_Work to be completed:_ Set down each entry below exactly as it stands.

[Input for this task]

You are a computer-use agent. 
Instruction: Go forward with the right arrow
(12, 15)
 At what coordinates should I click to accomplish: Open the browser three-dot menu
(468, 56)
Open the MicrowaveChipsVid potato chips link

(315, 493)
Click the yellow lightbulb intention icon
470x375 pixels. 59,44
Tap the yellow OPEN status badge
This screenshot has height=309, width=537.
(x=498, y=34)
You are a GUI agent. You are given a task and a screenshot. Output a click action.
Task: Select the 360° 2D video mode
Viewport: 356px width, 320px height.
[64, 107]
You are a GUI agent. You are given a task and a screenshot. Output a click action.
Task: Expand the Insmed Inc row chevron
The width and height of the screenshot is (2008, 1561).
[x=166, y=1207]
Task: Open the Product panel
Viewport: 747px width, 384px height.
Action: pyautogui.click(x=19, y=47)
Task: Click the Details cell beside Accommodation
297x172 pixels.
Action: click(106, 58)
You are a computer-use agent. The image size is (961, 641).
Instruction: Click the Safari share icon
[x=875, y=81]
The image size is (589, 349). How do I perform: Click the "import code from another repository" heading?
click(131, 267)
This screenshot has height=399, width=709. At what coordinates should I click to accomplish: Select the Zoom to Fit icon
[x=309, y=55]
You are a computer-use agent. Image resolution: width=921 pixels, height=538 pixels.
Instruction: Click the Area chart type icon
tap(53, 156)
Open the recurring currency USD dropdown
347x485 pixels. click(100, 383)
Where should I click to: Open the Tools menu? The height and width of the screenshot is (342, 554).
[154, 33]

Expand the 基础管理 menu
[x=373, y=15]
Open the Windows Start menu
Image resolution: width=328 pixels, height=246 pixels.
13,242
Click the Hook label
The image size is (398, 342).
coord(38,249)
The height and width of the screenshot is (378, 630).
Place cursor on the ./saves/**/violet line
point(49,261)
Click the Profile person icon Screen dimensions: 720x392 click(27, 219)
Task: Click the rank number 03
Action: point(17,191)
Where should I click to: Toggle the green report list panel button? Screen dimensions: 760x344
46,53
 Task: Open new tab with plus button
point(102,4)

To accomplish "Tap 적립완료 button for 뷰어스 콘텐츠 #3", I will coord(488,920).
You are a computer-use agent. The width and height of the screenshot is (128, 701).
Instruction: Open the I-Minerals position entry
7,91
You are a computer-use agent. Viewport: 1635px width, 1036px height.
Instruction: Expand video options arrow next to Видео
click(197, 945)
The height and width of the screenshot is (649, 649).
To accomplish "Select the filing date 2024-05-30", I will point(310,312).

[/Input for this task]

_The completed task:_
You are a computer-use agent. 
Instruction: Go forward with the right arrow
(12, 15)
 At what coordinates should I click to accomplish: Open the browser three-dot menu
(468, 56)
Open the MicrowaveChipsVid potato chips link

(315, 493)
Click the yellow lightbulb intention icon
470x375 pixels. 59,44
Tap the yellow OPEN status badge
This screenshot has height=309, width=537.
(x=498, y=34)
You are a GUI agent. You are given a task and a screenshot. Output a click action.
Task: Select the 360° 2D video mode
Viewport: 356px width, 320px height.
[64, 107]
You are a GUI agent. You are given a task and a screenshot. Output a click action.
Task: Expand the Insmed Inc row chevron
The width and height of the screenshot is (2008, 1561).
[x=166, y=1207]
Task: Open the Product panel
Viewport: 747px width, 384px height.
Action: pyautogui.click(x=19, y=47)
Task: Click the Details cell beside Accommodation
297x172 pixels.
Action: click(106, 58)
You are a computer-use agent. The image size is (961, 641).
Instruction: Click the Safari share icon
[x=875, y=81]
The image size is (589, 349). How do I perform: Click the "import code from another repository" heading?
click(131, 267)
This screenshot has height=399, width=709. At what coordinates should I click to accomplish: Select the Zoom to Fit icon
[x=309, y=55]
You are a computer-use agent. Image resolution: width=921 pixels, height=538 pixels.
Instruction: Click the Area chart type icon
tap(53, 156)
Open the recurring currency USD dropdown
347x485 pixels. click(100, 383)
Where should I click to: Open the Tools menu? The height and width of the screenshot is (342, 554).
[154, 33]

Expand the 基础管理 menu
[x=373, y=15]
Open the Windows Start menu
Image resolution: width=328 pixels, height=246 pixels.
13,242
Click the Hook label
The image size is (398, 342).
coord(38,249)
The height and width of the screenshot is (378, 630).
Place cursor on the ./saves/**/violet line
point(49,261)
Click the Profile person icon Screen dimensions: 720x392 click(27, 219)
Task: Click the rank number 03
Action: point(17,191)
Where should I click to: Toggle the green report list panel button? Screen dimensions: 760x344
46,53
 Task: Open new tab with plus button
point(102,4)

To accomplish "Tap 적립완료 button for 뷰어스 콘텐츠 #3", I will coord(488,920).
You are a computer-use agent. The width and height of the screenshot is (128, 701).
Instruction: Open the I-Minerals position entry
7,91
You are a computer-use agent. Viewport: 1635px width, 1036px height.
Instruction: Expand video options arrow next to Видео
click(197, 945)
The height and width of the screenshot is (649, 649).
To accomplish "Select the filing date 2024-05-30", I will point(310,312).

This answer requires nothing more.